In the entries that follow, find the line containing "Image resolution: width=463, height=2576."; from there, copy every line exactly through the line containing "http://yoshidashogyo.co.jp/ (149, 1698)".

# [SUPPLIED ENTRIES]
*** Begin section ***

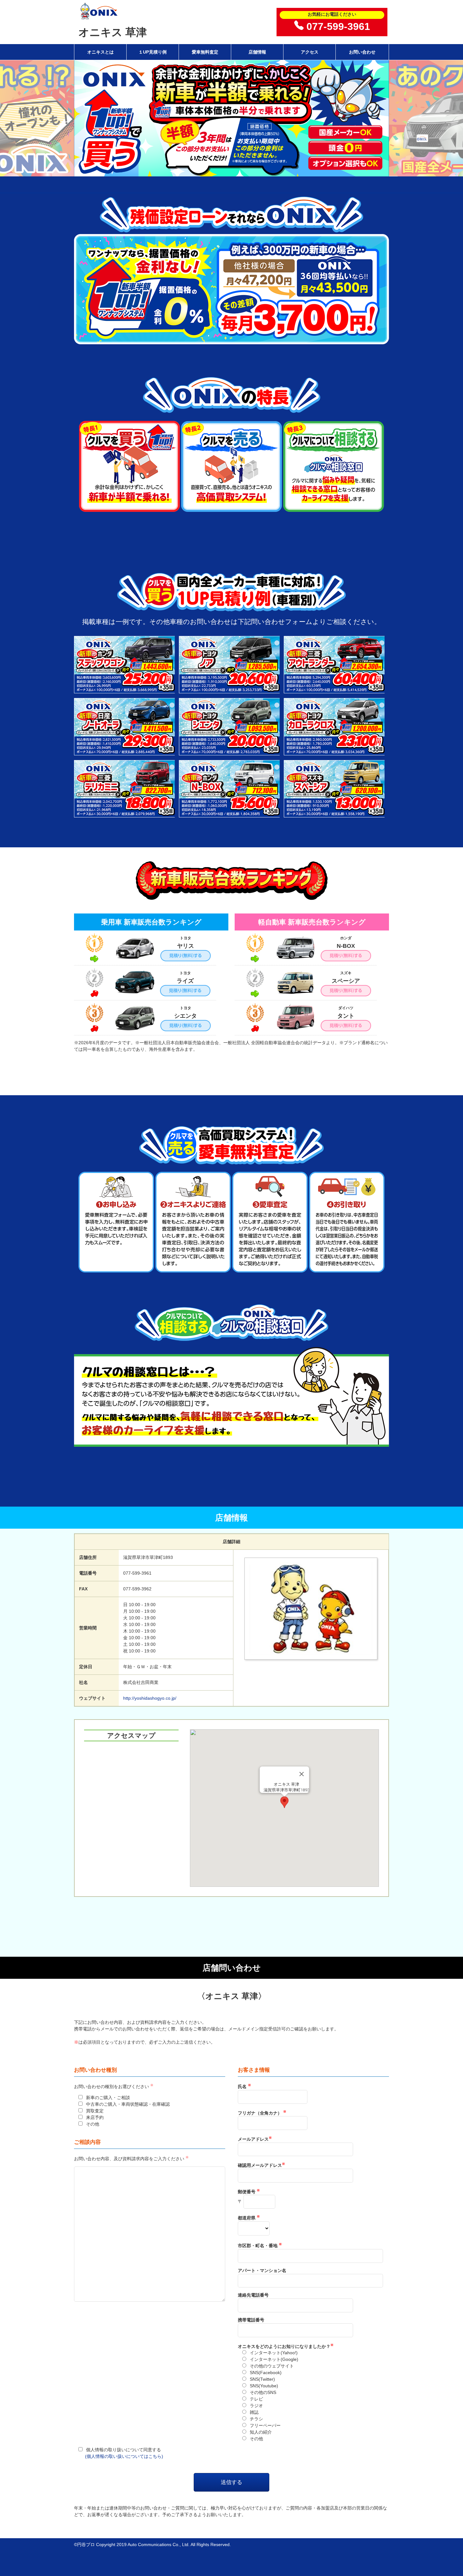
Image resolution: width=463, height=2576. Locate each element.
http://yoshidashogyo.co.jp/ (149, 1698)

*** End section ***
*** Begin section ***

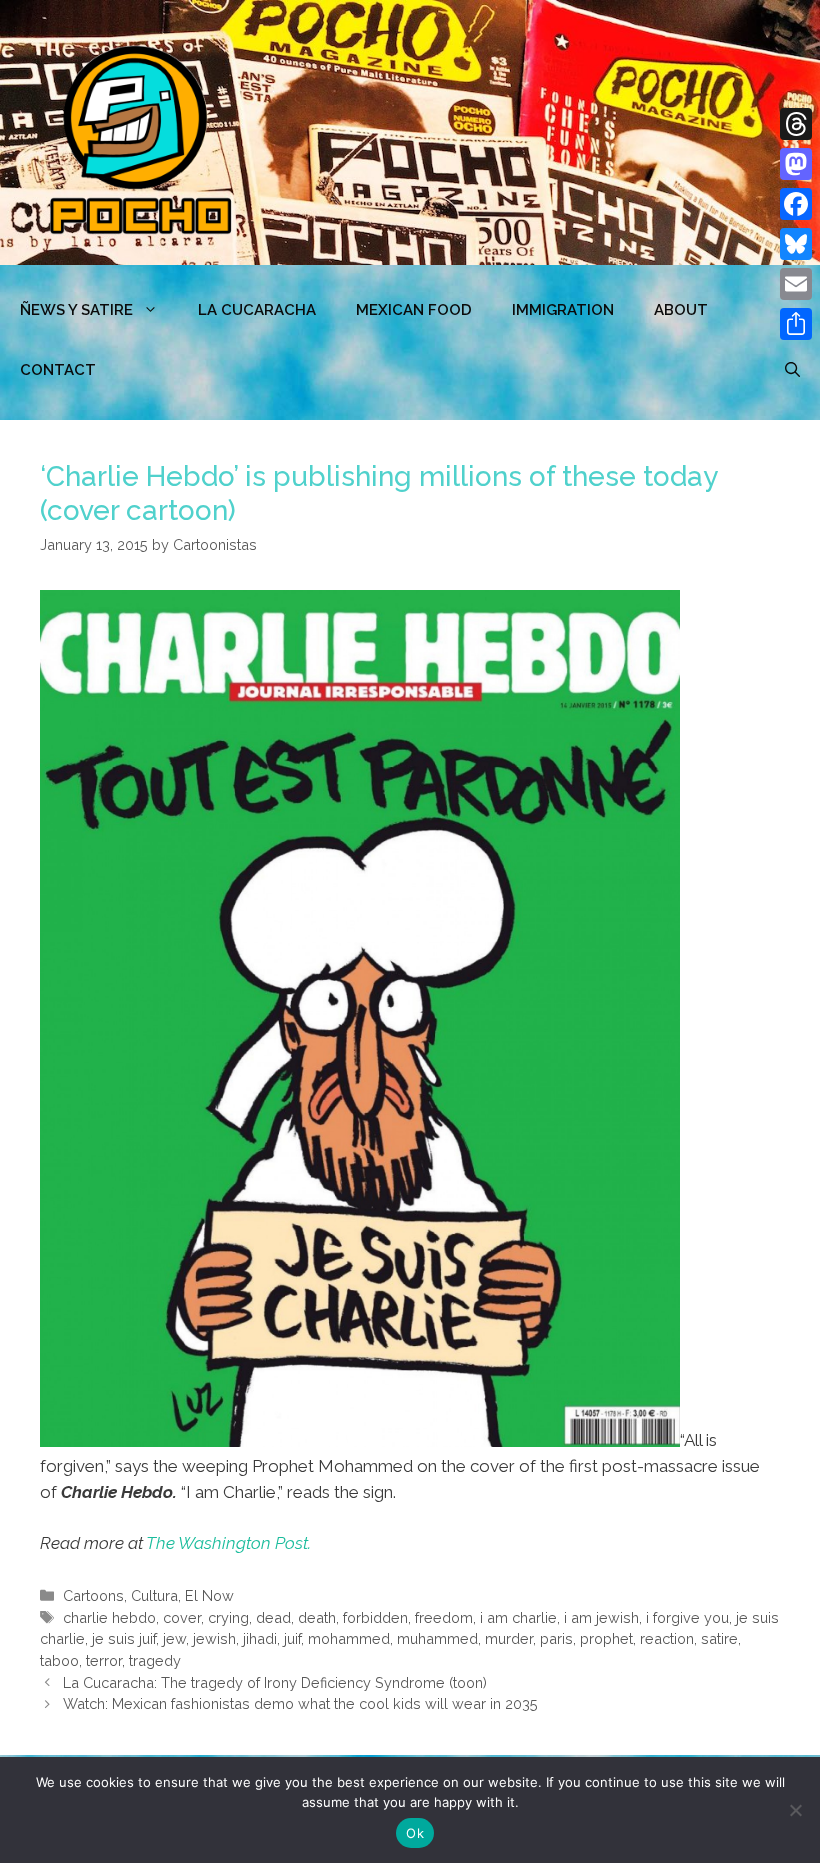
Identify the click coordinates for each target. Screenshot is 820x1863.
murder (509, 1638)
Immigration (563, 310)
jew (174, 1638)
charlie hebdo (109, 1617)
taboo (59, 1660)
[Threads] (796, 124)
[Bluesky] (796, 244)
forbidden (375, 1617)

*** End section ***

# [OUTPUT OF THE TASK]
Image resolution: width=463, height=2576. Locate each element.
http://yoshidashogyo.co.jp/ (149, 1698)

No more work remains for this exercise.